Record list:
----------------

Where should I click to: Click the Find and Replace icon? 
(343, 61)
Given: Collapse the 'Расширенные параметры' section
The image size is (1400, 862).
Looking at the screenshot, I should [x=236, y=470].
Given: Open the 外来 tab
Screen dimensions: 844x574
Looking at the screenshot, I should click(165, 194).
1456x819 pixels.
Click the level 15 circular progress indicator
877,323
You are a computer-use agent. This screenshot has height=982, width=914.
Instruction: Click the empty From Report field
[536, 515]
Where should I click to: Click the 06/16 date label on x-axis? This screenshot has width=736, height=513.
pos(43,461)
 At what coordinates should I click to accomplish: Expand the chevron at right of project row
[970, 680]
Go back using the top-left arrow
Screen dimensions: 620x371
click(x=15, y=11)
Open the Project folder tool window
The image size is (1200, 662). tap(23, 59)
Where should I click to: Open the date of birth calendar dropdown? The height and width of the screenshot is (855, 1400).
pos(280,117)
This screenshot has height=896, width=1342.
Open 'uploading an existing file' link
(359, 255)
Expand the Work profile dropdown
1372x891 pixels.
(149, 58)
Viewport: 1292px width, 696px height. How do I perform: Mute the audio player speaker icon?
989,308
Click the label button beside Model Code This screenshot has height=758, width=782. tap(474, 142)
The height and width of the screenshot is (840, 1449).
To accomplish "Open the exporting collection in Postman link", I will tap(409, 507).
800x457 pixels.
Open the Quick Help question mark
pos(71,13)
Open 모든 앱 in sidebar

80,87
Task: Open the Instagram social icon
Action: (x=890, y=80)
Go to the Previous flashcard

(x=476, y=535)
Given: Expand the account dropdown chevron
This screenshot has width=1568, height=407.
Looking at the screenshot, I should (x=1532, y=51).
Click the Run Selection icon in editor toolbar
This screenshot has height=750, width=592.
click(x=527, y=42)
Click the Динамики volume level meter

----------------

Request: Rewrite all of the records above, changing every "dropdown" to "menu" and leaving everything else as it is.

Exercise solution:
Where should I click to: Click the Find and Replace icon? 
(343, 61)
Given: Collapse the 'Расширенные параметры' section
The image size is (1400, 862).
Looking at the screenshot, I should [x=236, y=470].
Given: Open the 外来 tab
Screen dimensions: 844x574
Looking at the screenshot, I should click(165, 194).
1456x819 pixels.
Click the level 15 circular progress indicator
877,323
You are a computer-use agent. This screenshot has height=982, width=914.
Instruction: Click the empty From Report field
[536, 515]
Where should I click to: Click the 06/16 date label on x-axis? This screenshot has width=736, height=513.
pos(43,461)
 At what coordinates should I click to accomplish: Expand the chevron at right of project row
[970, 680]
Go back using the top-left arrow
Screen dimensions: 620x371
click(x=15, y=11)
Open the Project folder tool window
The image size is (1200, 662). tap(23, 59)
Where should I click to: Open the date of birth calendar menu? The height and width of the screenshot is (855, 1400).
pos(280,117)
This screenshot has height=896, width=1342.
Open 'uploading an existing file' link
(359, 255)
Expand the Work profile menu
1372x891 pixels.
(149, 58)
Viewport: 1292px width, 696px height. How do I perform: Mute the audio player speaker icon?
989,308
Click the label button beside Model Code This screenshot has height=758, width=782. tap(474, 142)
The height and width of the screenshot is (840, 1449).
To accomplish "Open the exporting collection in Postman link", I will tap(409, 507).
800x457 pixels.
Open the Quick Help question mark
pos(71,13)
Open 모든 앱 in sidebar

80,87
Task: Open the Instagram social icon
Action: (x=890, y=80)
Go to the Previous flashcard

(x=476, y=535)
Given: Expand the account menu chevron
This screenshot has width=1568, height=407.
Looking at the screenshot, I should (x=1532, y=51).
Click the Run Selection icon in editor toolbar
This screenshot has height=750, width=592.
click(x=527, y=42)
Click the Динамики volume level meter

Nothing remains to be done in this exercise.